Charlestown Cemetery Association gets grant for repairs

Nov. 9—CHARLESTOWN — The Charlestown Cemetery Association has been approved for a $10,000 Façade Grant by the Redevelopment Commission for repairs to the holding building in the cemetery.

During the winter in past times, a holding building was used to keep the bodies and caskets safe because the ground was too frozen to dig with shovels.

The building is near the gravesite of Jonathan Jennings, Indiana's first governor, as well as many of the graves of Civil War veterans and World War I veterans.

This holding building has been in the cemetery since about 1825. It is now used as a backdrop for events at the cemetery.

It also holds flowers that are displaced from the gravestones.
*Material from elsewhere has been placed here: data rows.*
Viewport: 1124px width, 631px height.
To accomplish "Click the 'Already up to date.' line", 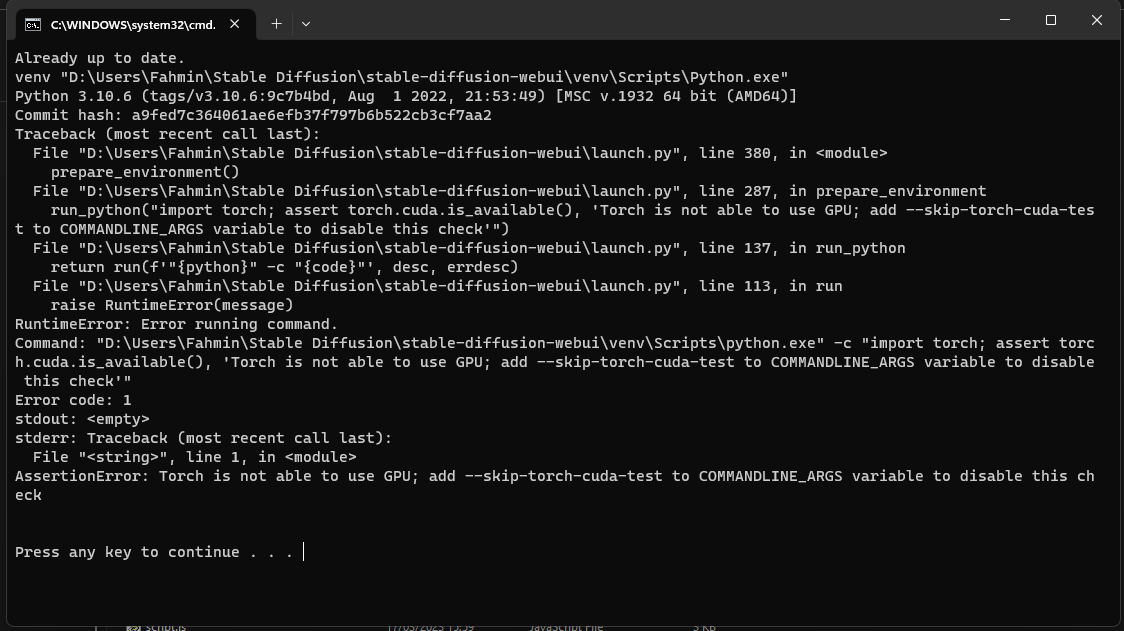I will (100, 58).
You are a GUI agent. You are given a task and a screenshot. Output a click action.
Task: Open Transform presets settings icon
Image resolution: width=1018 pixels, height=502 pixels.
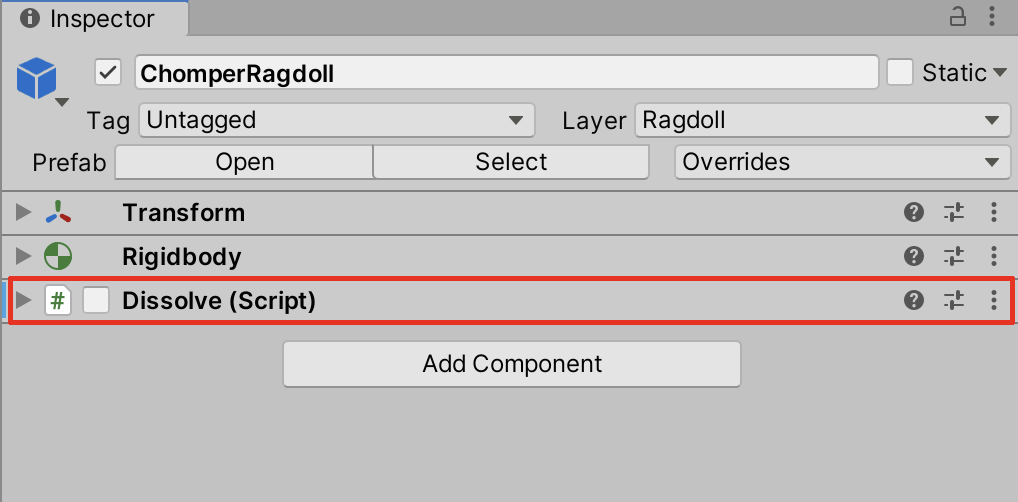pyautogui.click(x=954, y=212)
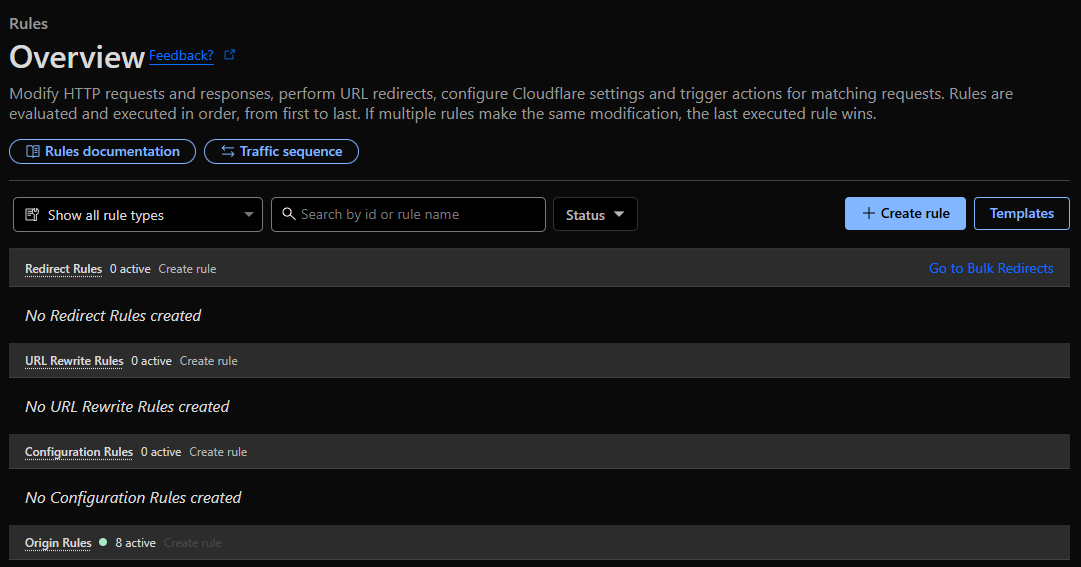Click the Feedback link
The image size is (1081, 567).
pos(181,56)
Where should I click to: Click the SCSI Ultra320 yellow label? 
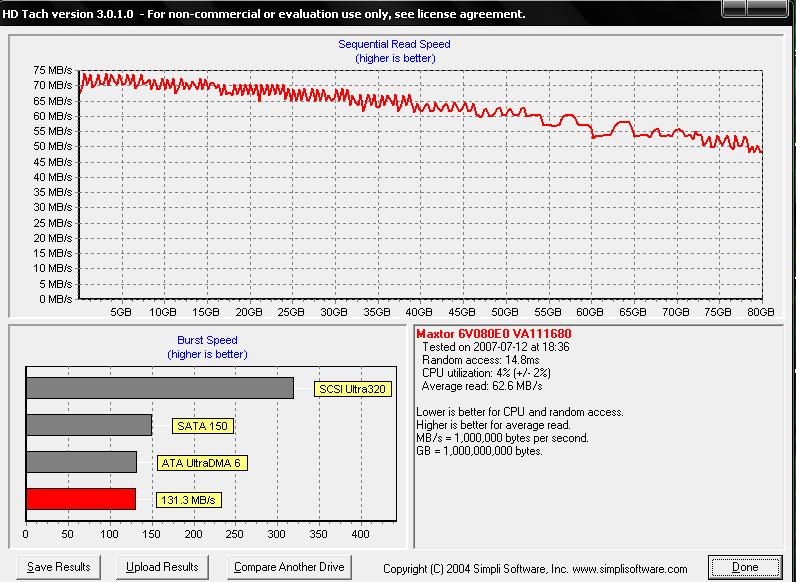point(351,389)
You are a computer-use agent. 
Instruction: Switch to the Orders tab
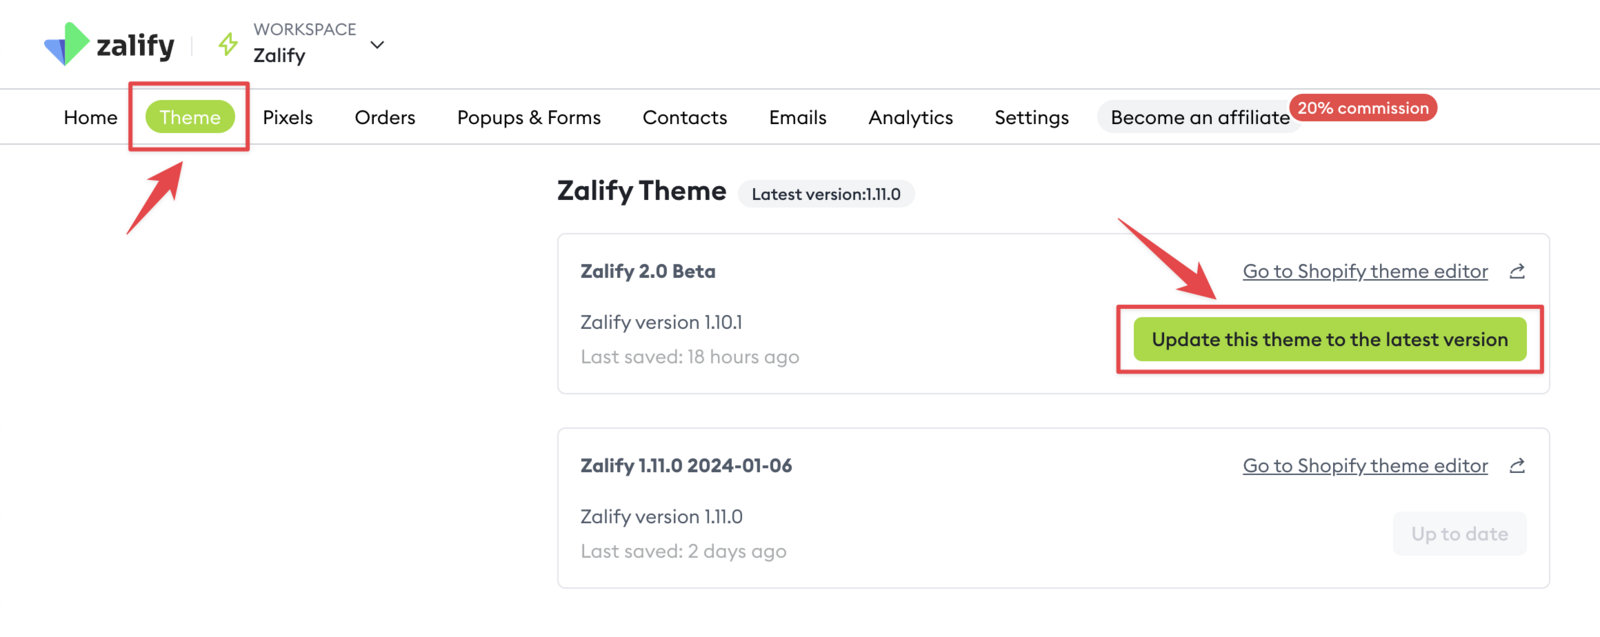pyautogui.click(x=385, y=117)
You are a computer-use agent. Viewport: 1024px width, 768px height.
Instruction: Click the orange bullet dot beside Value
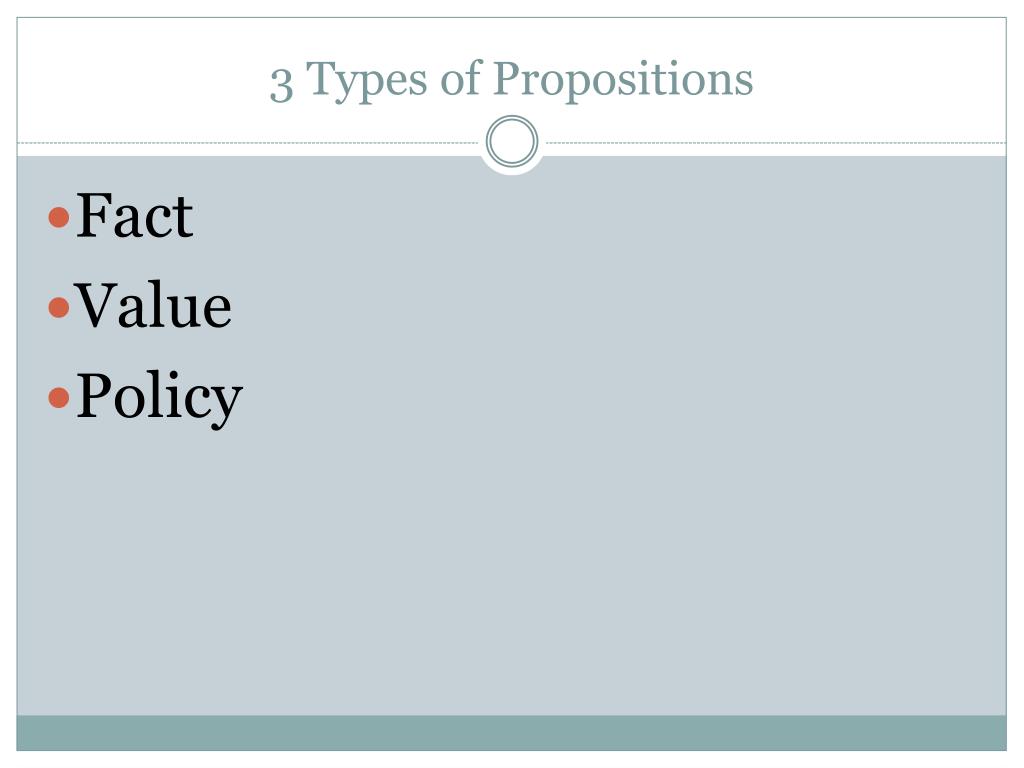coord(59,307)
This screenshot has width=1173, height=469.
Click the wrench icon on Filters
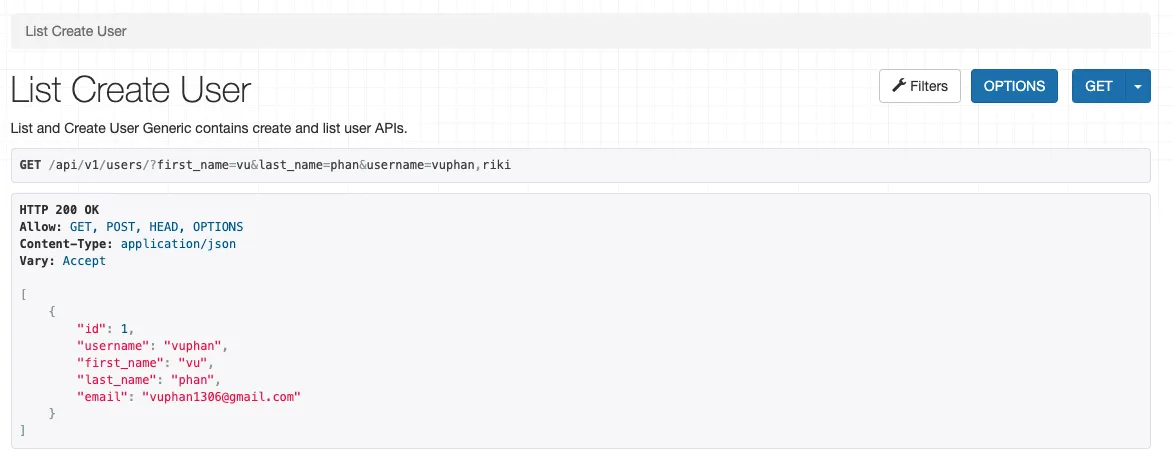click(x=899, y=86)
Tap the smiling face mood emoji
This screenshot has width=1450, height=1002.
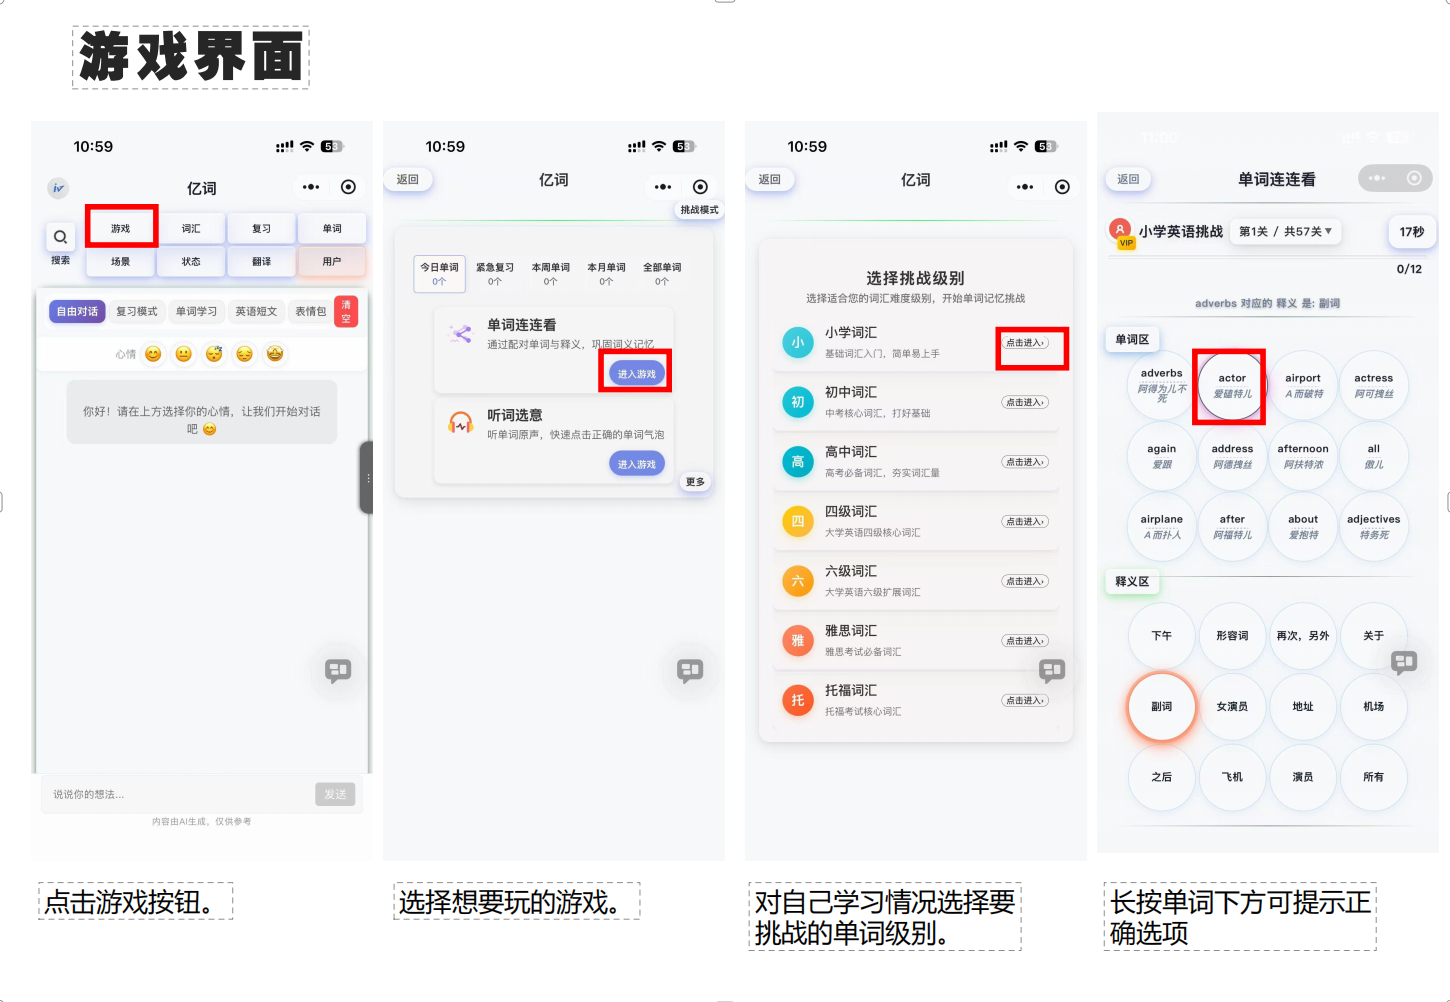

If a big wind comes through, the cemetery attendant will pick up the flowers and place them in the holding building.

"We were told that the building was going to need a lot of repairs or it's going to be torn down," said Bill Crace, a board member on the cemetery association. "In my opinion and the opinion of all the people that were at that meeting, we really wanted to keep that building."

To keep the building, they started a fundraiser in September to help raise money for the repairs. The total estimated cost of repairs is $19,200. Repairs will start as soon as possible and will end before the start of winter.

Repairs that need to be made to the building are on the external portion of the roof and also include resurfacing, replacing wood doors, repairing and painting the interior gates, replacing broken and missing brick and mortar, repairing exterior block sidewalks and repainting and replacing rusted flagpoles with a new 30-foot aluminum pole.

"It's important to acknowledge their history and help preserve it," said Jill Saegesser, the Wheatley Group's vice president of economic development. "I think that was the premise of the approval of the assistance there at the cemetery."

The Wheatley Group is not a part of the redevelopment commission but assists the city with redevelopment matters, meetings and minutes.

Donations are still needed for the project, as the grant will only reimburse the cemetery association for half of the project.

"I just can't imagine a place without that building," Crace said. "We're trying to raise that money... We're going to get the finances to get them done. People want to see it saved."